Ooooohhh I got this one. I was at U WOrcester the night they were celebrating the 20th year of association between the Lithuanian Basketball Academy (nationally sponsored governing body) and the University. Besides the free food and alcohol I was able to listen to the program the Lithuanians have embarked on to make their basketball relevant to the world.I also got a lesson in world politics as it relates to athletics and how the FiBA exclusion worked during the time Lithuania was part of the Soviet bloc while establishing relations with countries on the other side of the Iron Curtain.. Having read the
SI article earlier and then listening to Coach James and Mick Donovan each recount his association with the Lithuanians who call
WOrcester their home away from home I was really enthralled to speak to them and listen to their program focus and implementation of basketball from the placement of players in AMerican Universities to recently establishing the
Masters program in Coaching at WOrcester to groom their coaches (some spots for Americans wanting to go overseas to coach as well as their own home grown stars coming the other way) who they see as the reason for and method to ascendency to a place at the top of the world basketball scene.
Interesting quotes from the SI article
-Basketball is the only sport the 3.2 million Lithuanians truly care about—it's their second religion, after Catholicism—and their success is proportionately stunning.

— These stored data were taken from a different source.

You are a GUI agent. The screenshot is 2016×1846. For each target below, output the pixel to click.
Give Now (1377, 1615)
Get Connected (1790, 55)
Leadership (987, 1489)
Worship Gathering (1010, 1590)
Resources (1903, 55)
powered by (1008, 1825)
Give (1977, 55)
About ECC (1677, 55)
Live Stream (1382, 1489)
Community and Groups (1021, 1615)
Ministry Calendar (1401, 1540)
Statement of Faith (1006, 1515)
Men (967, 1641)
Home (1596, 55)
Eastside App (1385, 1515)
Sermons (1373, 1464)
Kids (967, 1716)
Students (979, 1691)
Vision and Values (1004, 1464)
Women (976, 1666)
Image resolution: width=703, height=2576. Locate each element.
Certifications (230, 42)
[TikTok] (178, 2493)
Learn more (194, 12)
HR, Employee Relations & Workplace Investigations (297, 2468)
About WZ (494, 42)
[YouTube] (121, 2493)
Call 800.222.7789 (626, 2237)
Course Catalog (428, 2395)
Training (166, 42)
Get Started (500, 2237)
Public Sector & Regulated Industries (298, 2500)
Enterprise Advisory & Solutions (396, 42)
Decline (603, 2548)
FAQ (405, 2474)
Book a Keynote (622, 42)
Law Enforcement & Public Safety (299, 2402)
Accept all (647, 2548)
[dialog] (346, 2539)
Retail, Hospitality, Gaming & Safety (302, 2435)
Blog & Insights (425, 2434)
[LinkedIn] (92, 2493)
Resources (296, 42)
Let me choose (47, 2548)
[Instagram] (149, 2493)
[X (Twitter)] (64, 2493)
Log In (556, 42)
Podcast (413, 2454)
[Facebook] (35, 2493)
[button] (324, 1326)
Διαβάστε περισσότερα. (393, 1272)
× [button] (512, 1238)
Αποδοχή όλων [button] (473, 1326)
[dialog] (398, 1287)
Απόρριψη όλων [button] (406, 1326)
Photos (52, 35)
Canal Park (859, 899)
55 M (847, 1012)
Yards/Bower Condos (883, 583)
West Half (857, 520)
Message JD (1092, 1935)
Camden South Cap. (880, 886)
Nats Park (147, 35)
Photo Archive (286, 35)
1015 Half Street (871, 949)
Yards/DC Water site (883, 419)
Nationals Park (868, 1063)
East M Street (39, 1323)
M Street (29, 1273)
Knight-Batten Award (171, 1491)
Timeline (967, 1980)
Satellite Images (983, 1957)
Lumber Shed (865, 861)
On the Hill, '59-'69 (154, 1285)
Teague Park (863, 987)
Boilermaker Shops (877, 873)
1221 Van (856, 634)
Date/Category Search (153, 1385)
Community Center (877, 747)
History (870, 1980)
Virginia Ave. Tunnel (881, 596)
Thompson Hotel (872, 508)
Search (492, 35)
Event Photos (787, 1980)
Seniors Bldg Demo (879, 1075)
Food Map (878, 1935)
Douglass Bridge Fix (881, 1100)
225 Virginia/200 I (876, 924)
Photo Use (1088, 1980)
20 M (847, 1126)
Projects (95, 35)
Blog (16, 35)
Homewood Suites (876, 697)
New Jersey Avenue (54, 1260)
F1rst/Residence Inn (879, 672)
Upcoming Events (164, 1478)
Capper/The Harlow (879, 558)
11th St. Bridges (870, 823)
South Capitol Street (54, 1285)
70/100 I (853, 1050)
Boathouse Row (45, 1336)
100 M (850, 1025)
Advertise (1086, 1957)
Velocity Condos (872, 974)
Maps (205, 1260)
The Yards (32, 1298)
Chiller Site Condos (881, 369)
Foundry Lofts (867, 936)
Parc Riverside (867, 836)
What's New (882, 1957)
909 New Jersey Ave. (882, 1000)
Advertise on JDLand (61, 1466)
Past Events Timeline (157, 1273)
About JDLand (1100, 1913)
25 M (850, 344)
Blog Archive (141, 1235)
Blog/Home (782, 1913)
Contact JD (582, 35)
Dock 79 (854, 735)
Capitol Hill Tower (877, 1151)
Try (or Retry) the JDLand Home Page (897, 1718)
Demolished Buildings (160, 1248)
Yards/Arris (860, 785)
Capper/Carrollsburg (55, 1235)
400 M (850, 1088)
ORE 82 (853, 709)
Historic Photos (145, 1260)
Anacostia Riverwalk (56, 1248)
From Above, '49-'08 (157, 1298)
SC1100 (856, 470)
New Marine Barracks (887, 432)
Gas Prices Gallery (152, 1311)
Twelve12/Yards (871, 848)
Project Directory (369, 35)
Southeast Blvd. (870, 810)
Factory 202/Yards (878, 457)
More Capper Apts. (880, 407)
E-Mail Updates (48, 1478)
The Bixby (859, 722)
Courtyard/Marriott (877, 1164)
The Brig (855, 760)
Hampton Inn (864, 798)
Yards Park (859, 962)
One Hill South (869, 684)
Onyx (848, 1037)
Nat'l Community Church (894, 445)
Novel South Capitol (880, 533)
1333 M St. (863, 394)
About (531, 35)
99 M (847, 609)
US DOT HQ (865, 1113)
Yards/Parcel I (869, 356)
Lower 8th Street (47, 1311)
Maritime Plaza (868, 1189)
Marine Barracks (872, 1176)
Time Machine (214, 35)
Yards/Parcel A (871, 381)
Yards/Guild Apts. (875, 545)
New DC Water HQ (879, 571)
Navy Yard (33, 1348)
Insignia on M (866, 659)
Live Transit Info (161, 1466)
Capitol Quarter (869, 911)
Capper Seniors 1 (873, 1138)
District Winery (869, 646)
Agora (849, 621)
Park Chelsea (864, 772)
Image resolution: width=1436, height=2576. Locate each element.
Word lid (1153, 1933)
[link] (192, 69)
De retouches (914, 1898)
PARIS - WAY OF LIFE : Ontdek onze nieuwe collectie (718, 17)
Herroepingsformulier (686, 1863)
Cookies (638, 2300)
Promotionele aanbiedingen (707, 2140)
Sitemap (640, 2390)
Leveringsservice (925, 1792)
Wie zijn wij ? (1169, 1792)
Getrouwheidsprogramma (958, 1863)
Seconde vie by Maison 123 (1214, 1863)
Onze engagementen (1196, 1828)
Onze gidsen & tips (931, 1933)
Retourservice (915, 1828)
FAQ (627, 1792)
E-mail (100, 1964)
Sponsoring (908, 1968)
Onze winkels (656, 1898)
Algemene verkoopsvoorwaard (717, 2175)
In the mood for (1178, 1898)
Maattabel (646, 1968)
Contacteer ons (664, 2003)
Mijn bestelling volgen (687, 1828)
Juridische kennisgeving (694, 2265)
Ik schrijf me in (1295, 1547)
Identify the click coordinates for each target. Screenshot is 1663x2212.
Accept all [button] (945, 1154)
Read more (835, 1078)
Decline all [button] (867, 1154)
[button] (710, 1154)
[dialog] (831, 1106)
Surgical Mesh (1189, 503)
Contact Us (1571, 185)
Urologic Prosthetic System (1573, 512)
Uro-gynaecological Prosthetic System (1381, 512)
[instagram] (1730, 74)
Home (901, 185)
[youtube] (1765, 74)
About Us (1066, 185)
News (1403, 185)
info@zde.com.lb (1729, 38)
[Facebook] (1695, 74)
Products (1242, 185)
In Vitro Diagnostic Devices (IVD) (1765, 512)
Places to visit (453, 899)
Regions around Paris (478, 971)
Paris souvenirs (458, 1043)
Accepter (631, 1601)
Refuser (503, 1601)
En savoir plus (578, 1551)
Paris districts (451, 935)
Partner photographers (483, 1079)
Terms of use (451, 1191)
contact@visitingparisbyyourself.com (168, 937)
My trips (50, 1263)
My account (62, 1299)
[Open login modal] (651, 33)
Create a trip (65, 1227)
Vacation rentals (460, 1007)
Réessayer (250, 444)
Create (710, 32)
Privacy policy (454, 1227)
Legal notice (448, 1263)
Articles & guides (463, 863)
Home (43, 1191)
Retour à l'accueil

where basketball is a religion draws a parallel I related to and asked them about what the author had written
On my way out of Lithuania, I drive to Utena (pop. 32,000), which Valanciunas calls a "small city, growing bigger, getting better." There are pockets along the route that remind me of Indiana: hoops on garages next to farmhouses, backboard poles set in dirt yards, ....
Lithuania truly sees hoops as a way to make a name in the world and has turned their focus on that goal by starting with the making of and certification of great coaches to teach the game the right way, starting academies as only eastern bloc countries know how and making the game a part of the culture.....Seems to be working for a tiny country that has a habit of making it to the medal stand and placing guys in the NBA draft.